• [Text zum Lesen]

Donnerstag, 19. Februar 2015

Schäbig, schäbiger, Schäuble.

15,9% für die CDU in Hamburg, AfD ante portas, da will Merkels CDU-Finanzminister seiner Partei was Gutes tun und gibt den harten Hund, den Griechenhasser, der nach der BILD-Schlagzeile „Ihr griecht nix“ handelt.
Hauptsache Profilierung am rechten Rand. Scheiß auf Europa, scheiß auf Griechenland.



Schäuble drückt seine Austeritätspolitik durch, ohne daß es irgendwelche Belege dafür gäbe, daß es jemals in der Geschichte der Menschheit funktioniert hätte eine bankrotte Wirtschaft durch radikales Sparen und Abwürgen jedes Konjunkturimpulses mitten in der Krise wieder in Gang zu bringen.

Ich wiederhole es immer wieder:
Auch Deutschland steht heute so gut da, weil die Bundesregierung im Krisenjahr 2008 durch den SPD-Finanzminister Steinbrück genau das diametrale Gegenteil dessen tat, was man heute von Athen verlangt:
Es wurden massive Konjunkturprogramme aufgelegt, zig Milliarden Euro geliehen, um die stotternde Nachfrage wieder anzukurbeln. Merkel und Steinbrück fluteten die heimische Wirtschaft geradezu mit Geld – Beispiel Abwrackprämie.
Das was damals offensichtlich funktionierte, will man nun gerade NICHT für Griechenland, sondern setzt auf ein Rezept, das noch nie funktionierte, das Millionen in Armut treibt, Tausende Kinder hungern läßt.

Ausgerechnet Merkel, die Frau mit dem vollen Hosenanzug, die ihren Wählern nicht die allergeringste Änderung zumuten mag, verlangt von den Griechen noch viel radikaler zu kürzen. Man stelle sich vor, was in Deutschland los wäre, wenn hier die Renten um 50% gekürzt würden und die Wähler daraufhin Obdach und Krankenversicherung verlören.

• [Bereitgestellte Daten]

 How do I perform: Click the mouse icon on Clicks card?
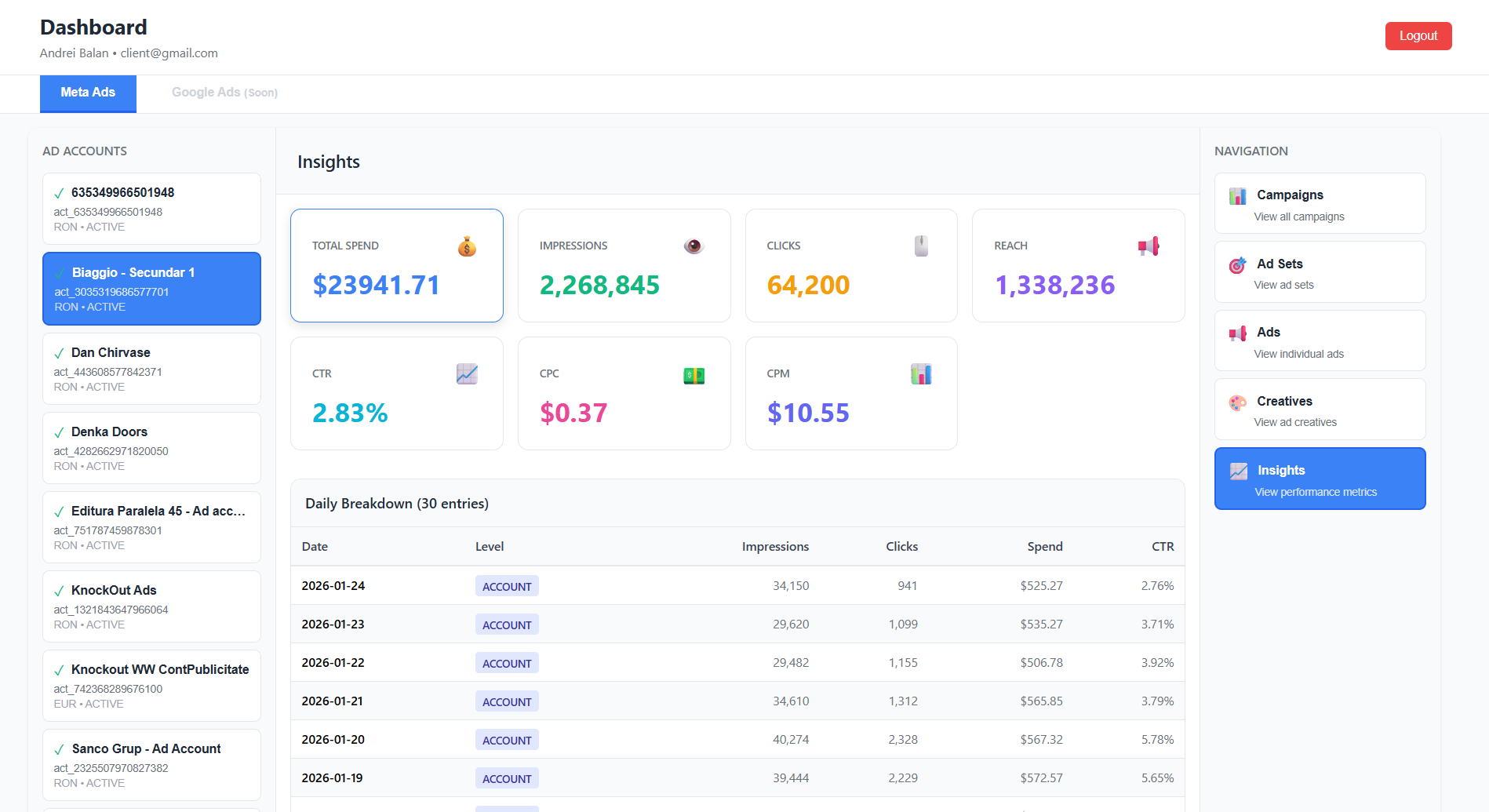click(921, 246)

• [Aufgabenstellung]
Überarbeite im Text über Schäuble die Stelle von „Hauptsache Profilierung am“ bis einschließlich „Geld – Beispiel Abwrackprämie.“ und gib sie wieder, wobei „Konjunkturprogramme“ durch „Konjunkturpakete“ ersetzt wird.

• [Lösung]
Hauptsache Profilierung am rechten Rand. Scheiß auf Europa, scheiß auf Griechenland.



Schäuble drückt seine Austeritätspolitik durch, ohne daß es irgendwelche Belege dafür gäbe, daß es jemals in der Geschichte der Menschheit funktioniert hätte eine bankrotte Wirtschaft durch radikales Sparen und Abwürgen jedes Konjunkturimpulses mitten in der Krise wieder in Gang zu bringen.

Ich wiederhole es immer wieder:
Auch Deutschland steht heute so gut da, weil die Bundesregierung im Krisenjahr 2008 durch den SPD-Finanzminister Steinbrück genau das diametrale Gegenteil dessen tat, was man heute von Athen verlangt:
Es wurden massive Konjunkturpakete aufgelegt, zig Milliarden Euro geliehen, um die stotternde Nachfrage wieder anzukurbeln. Merkel und Steinbrück fluteten die heimische Wirtschaft geradezu mit Geld – Beispiel Abwrackprämie.